ACTIVITY
In the excerpt on the civil conspiracy count, what did the Plaintiff say the multi-step plan allowed SportTechie to do with his shares?

Count for: Civil Conspiracy Against Bodie, Bloom, Kaufman and Oak View
The Plaintiff asserted that Bodie, Bloom, Kaufman, and Oak View engaged in a civil conspiracy to allow Oak View to obtain control of SportTechie by Oak View’s purchase of a secured convertible note and the subsequent execution of a multi-step plan that forced the Plaintiff out of SportTechie and allowed it to repurchase his shares “at below market price.” The elements for civil conspiracy are: a confederation or combination of two or more persons; an unlawful act done in furtherance of the conspiracy; and damages resulting from the action of the conspiracy parties. The Court found that the allegations as pled in complaint led to a reasonable inference of confederation between the Defendants due to the rapid pace of the sequence of events, along with the breach of fiduciary duty, and damages.

DATA SHOWN
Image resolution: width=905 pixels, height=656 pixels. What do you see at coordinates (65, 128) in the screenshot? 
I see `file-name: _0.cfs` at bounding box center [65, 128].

OUTPUT FOR THIS TASK
It allowed SportTechie to repurchase his shares "at below market price."